## Problem requirements
Pictures aside, each record should be reproduced exactly.
Given data START
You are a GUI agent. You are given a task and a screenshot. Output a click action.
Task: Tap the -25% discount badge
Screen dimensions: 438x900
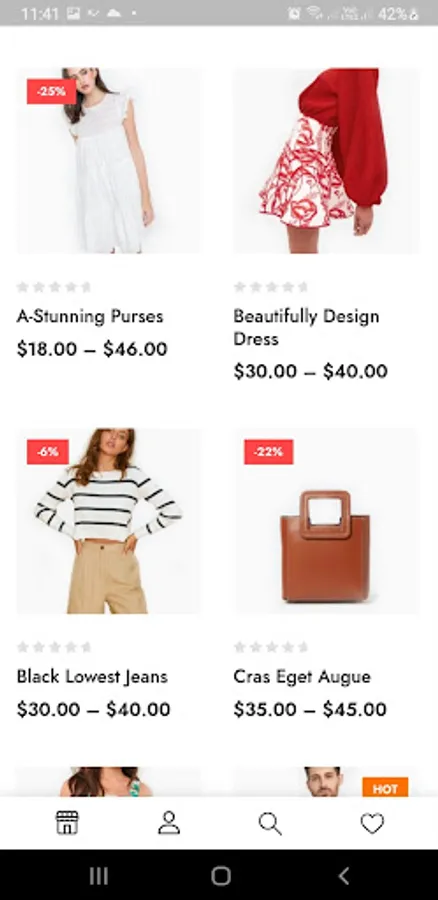(51, 92)
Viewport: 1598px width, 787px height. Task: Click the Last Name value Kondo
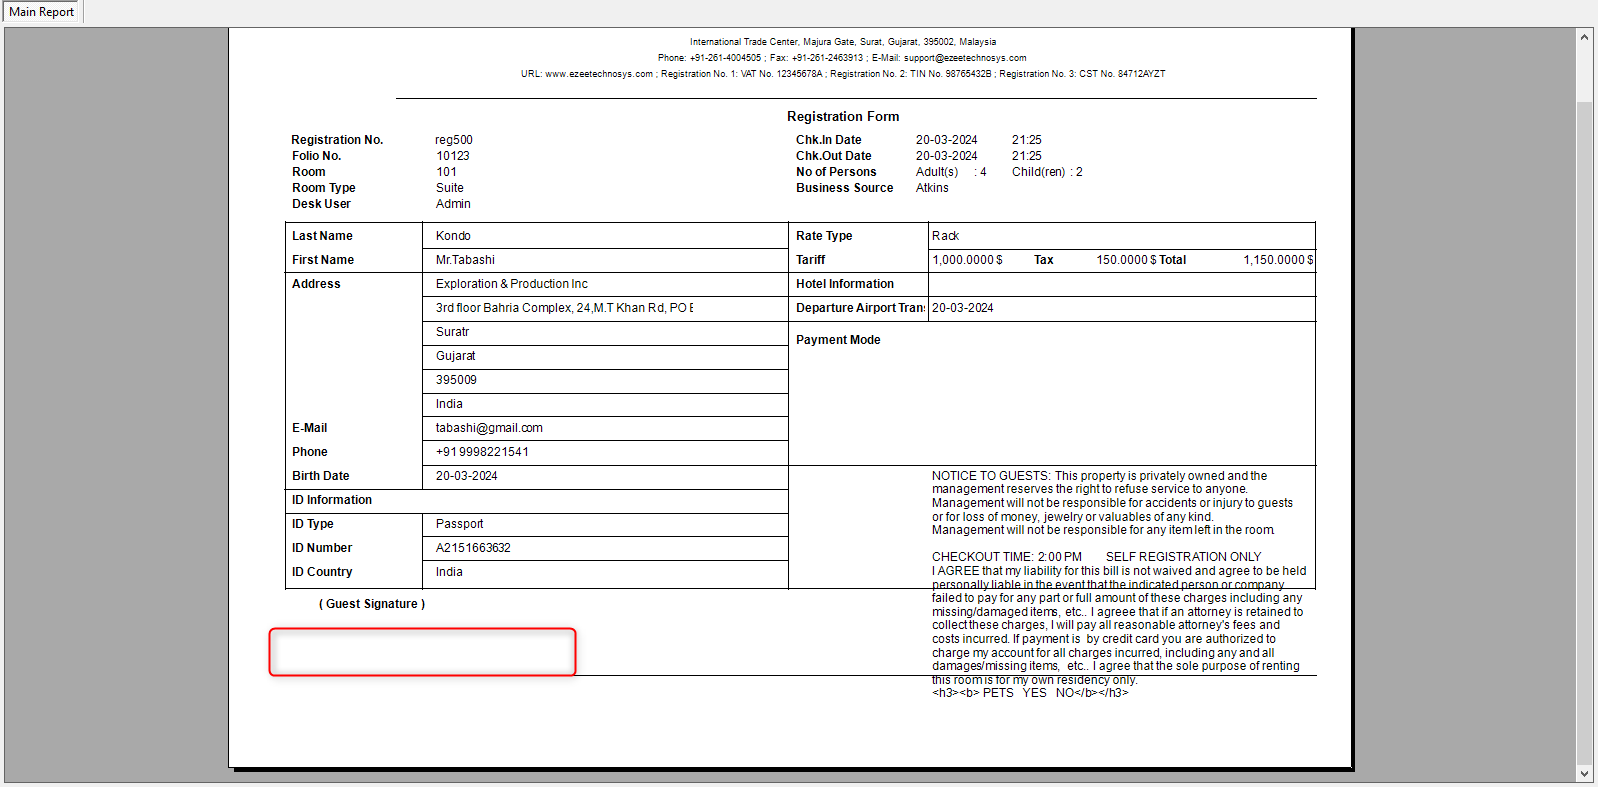point(453,236)
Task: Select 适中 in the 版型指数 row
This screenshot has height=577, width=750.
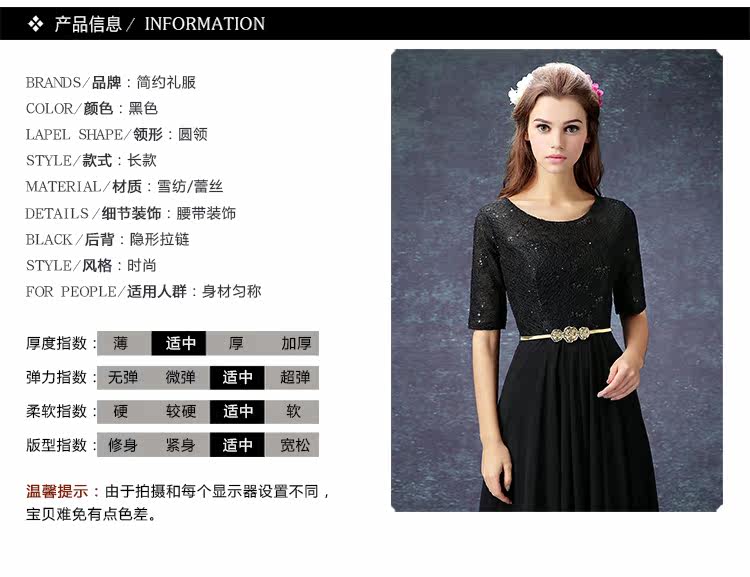Action: tap(237, 445)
Given data END
## Answer section
You are a GUI agent. You are given a task and a screenshot. Output a click action.
Task: Tap the -25% discount badge
Screen dimensions: 438x900
(51, 92)
Viewport: 1598px width, 787px height. Task: Click the Last Name value Kondo
point(453,236)
Task: Select 适中 in the 版型指数 row
This screenshot has height=577, width=750.
Action: tap(237, 445)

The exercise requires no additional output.